Rewrite the listing below, replacing "Pipeline Trends" with "Revenue Trends" wherever it occurs and leaving everything else unchanged.

================================

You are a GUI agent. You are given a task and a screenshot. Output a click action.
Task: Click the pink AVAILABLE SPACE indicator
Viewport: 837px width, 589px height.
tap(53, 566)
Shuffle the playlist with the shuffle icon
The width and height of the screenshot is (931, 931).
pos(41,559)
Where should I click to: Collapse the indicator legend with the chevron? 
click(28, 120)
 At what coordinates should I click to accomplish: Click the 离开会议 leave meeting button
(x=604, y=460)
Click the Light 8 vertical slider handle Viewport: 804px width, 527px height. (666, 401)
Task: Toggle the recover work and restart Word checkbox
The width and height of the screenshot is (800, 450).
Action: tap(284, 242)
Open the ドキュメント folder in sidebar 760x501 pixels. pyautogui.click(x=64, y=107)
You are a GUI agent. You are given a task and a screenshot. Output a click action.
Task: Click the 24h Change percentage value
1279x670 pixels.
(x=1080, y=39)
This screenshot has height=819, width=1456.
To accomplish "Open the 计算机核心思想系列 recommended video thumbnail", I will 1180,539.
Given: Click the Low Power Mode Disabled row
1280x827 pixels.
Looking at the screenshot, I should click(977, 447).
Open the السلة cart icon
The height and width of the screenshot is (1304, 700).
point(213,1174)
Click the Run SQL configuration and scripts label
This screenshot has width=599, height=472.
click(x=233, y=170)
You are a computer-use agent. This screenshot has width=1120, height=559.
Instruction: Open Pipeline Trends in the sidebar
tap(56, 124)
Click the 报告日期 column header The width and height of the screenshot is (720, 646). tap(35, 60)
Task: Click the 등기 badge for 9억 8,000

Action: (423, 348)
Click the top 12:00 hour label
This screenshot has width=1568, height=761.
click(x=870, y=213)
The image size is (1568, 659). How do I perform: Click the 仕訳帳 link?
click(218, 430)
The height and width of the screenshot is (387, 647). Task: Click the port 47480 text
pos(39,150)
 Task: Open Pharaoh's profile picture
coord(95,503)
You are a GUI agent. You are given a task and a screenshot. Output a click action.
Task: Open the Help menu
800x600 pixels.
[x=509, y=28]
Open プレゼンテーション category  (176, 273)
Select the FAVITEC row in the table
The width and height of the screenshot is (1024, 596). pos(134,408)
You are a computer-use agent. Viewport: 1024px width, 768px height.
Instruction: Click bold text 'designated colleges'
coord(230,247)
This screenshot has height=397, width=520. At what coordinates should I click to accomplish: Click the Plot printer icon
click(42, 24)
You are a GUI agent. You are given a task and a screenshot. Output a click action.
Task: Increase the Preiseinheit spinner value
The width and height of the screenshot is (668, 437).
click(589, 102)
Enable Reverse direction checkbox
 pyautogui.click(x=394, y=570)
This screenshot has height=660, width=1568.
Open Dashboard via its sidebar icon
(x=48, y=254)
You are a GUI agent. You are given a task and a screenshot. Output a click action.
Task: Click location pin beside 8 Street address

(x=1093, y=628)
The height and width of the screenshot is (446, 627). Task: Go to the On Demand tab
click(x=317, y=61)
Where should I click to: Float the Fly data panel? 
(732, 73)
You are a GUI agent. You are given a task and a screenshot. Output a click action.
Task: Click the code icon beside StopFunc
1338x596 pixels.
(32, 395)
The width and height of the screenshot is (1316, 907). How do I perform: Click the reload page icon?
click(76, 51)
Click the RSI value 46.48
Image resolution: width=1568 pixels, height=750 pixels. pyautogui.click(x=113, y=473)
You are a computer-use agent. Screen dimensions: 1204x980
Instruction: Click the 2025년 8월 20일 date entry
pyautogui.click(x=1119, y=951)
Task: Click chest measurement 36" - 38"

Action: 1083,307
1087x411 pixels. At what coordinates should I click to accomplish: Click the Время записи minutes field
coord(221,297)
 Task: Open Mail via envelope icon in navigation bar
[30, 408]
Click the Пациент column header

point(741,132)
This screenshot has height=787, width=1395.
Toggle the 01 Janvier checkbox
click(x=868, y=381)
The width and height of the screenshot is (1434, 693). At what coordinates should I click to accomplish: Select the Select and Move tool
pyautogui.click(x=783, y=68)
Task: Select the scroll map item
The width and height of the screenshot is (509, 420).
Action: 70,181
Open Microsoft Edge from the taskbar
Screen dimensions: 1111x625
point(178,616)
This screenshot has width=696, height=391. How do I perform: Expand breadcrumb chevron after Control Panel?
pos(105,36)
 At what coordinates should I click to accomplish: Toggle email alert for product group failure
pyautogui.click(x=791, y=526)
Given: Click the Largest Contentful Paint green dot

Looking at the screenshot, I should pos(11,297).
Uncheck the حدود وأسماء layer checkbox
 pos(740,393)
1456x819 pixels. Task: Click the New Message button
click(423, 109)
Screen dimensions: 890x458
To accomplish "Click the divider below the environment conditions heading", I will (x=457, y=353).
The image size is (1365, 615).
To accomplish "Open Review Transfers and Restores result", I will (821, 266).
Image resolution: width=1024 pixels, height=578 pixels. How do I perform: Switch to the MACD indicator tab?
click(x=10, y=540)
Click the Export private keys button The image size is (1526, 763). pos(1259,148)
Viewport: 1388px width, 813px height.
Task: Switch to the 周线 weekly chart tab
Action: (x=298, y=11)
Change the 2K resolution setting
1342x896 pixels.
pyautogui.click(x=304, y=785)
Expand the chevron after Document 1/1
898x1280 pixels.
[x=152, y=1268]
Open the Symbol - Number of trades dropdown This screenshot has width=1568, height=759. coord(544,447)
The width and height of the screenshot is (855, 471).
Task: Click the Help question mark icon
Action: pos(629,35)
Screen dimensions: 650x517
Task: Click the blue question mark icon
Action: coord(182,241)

================================

Full output:
You are a GUI agent. You are given a task and a screenshot. Output a click action.
Task: Click the pink AVAILABLE SPACE indicator
Viewport: 837px width, 589px height.
tap(53, 566)
Shuffle the playlist with the shuffle icon
The width and height of the screenshot is (931, 931).
pos(41,559)
Where should I click to: Collapse the indicator legend with the chevron? 
click(28, 120)
 At what coordinates should I click to accomplish: Click the 离开会议 leave meeting button
(x=604, y=460)
Click the Light 8 vertical slider handle Viewport: 804px width, 527px height. (666, 401)
Task: Toggle the recover work and restart Word checkbox
The width and height of the screenshot is (800, 450).
Action: tap(284, 242)
Open the ドキュメント folder in sidebar 760x501 pixels. pyautogui.click(x=64, y=107)
You are a GUI agent. You are given a task and a screenshot. Output a click action.
Task: Click the 24h Change percentage value
1279x670 pixels.
(x=1080, y=39)
This screenshot has height=819, width=1456.
To accomplish "Open the 计算机核心思想系列 recommended video thumbnail", I will 1180,539.
Given: Click the Low Power Mode Disabled row
1280x827 pixels.
Looking at the screenshot, I should click(977, 447).
Open the السلة cart icon
The height and width of the screenshot is (1304, 700).
point(213,1174)
Click the Run SQL configuration and scripts label
This screenshot has width=599, height=472.
click(x=233, y=170)
You are a computer-use agent. This screenshot has width=1120, height=559.
Instruction: Open Revenue Trends in the sidebar
tap(56, 124)
Click the 报告日期 column header The width and height of the screenshot is (720, 646). tap(35, 60)
Task: Click the 등기 badge for 9억 8,000

Action: (423, 348)
Click the top 12:00 hour label
This screenshot has width=1568, height=761.
click(x=870, y=213)
The image size is (1568, 659). How do I perform: Click the 仕訳帳 link?
click(218, 430)
The height and width of the screenshot is (387, 647). Task: Click the port 47480 text
pos(39,150)
 Task: Open Pharaoh's profile picture
coord(95,503)
You are a GUI agent. You are given a task and a screenshot. Output a click action.
Task: Open the Help menu
800x600 pixels.
[x=509, y=28]
Open プレゼンテーション category  (176, 273)
Select the FAVITEC row in the table
The width and height of the screenshot is (1024, 596). pos(134,408)
You are a computer-use agent. Viewport: 1024px width, 768px height.
Instruction: Click bold text 'designated colleges'
coord(230,247)
This screenshot has height=397, width=520. At what coordinates should I click to accomplish: Click the Plot printer icon
click(42, 24)
You are a GUI agent. You are given a task and a screenshot. Output a click action.
Task: Increase the Preiseinheit spinner value
The width and height of the screenshot is (668, 437).
click(589, 102)
Enable Reverse direction checkbox
 pyautogui.click(x=394, y=570)
This screenshot has height=660, width=1568.
Open Dashboard via its sidebar icon
(x=48, y=254)
You are a GUI agent. You are given a task and a screenshot. Output a click action.
Task: Click location pin beside 8 Street address

(x=1093, y=628)
The height and width of the screenshot is (446, 627). Task: Go to the On Demand tab
click(x=317, y=61)
Where should I click to: Float the Fly data panel? 
(732, 73)
You are a GUI agent. You are given a task and a screenshot. Output a click action.
Task: Click the code icon beside StopFunc
1338x596 pixels.
(32, 395)
The width and height of the screenshot is (1316, 907). How do I perform: Click the reload page icon?
click(76, 51)
Click the RSI value 46.48
Image resolution: width=1568 pixels, height=750 pixels. pyautogui.click(x=113, y=473)
You are a computer-use agent. Screen dimensions: 1204x980
Instruction: Click the 2025년 8월 20일 date entry
pyautogui.click(x=1119, y=951)
Task: Click chest measurement 36" - 38"

Action: 1083,307
1087x411 pixels. At what coordinates should I click to accomplish: Click the Время записи minutes field
coord(221,297)
 Task: Open Mail via envelope icon in navigation bar
[30, 408]
Click the Пациент column header

point(741,132)
This screenshot has height=787, width=1395.
Toggle the 01 Janvier checkbox
click(x=868, y=381)
The width and height of the screenshot is (1434, 693). At what coordinates should I click to accomplish: Select the Select and Move tool
pyautogui.click(x=783, y=68)
Task: Select the scroll map item
The width and height of the screenshot is (509, 420).
Action: 70,181
Open Microsoft Edge from the taskbar
Screen dimensions: 1111x625
point(178,616)
This screenshot has width=696, height=391. How do I perform: Expand breadcrumb chevron after Control Panel?
pos(105,36)
 At what coordinates should I click to accomplish: Toggle email alert for product group failure
pyautogui.click(x=791, y=526)
Given: Click the Largest Contentful Paint green dot

Looking at the screenshot, I should pos(11,297).
Uncheck the حدود وأسماء layer checkbox
 pos(740,393)
1456x819 pixels. Task: Click the New Message button
click(423, 109)
Screen dimensions: 890x458
To accomplish "Click the divider below the environment conditions heading", I will (x=457, y=353).
The image size is (1365, 615).
To accomplish "Open Review Transfers and Restores result", I will (821, 266).
Image resolution: width=1024 pixels, height=578 pixels. How do I perform: Switch to the MACD indicator tab?
click(x=10, y=540)
Click the Export private keys button The image size is (1526, 763). pos(1259,148)
Viewport: 1388px width, 813px height.
Task: Switch to the 周线 weekly chart tab
Action: (x=298, y=11)
Change the 2K resolution setting
1342x896 pixels.
pyautogui.click(x=304, y=785)
Expand the chevron after Document 1/1
898x1280 pixels.
[x=152, y=1268]
Open the Symbol - Number of trades dropdown This screenshot has width=1568, height=759. coord(544,447)
The width and height of the screenshot is (855, 471).
Task: Click the Help question mark icon
Action: pos(629,35)
Screen dimensions: 650x517
Task: Click the blue question mark icon
Action: coord(182,241)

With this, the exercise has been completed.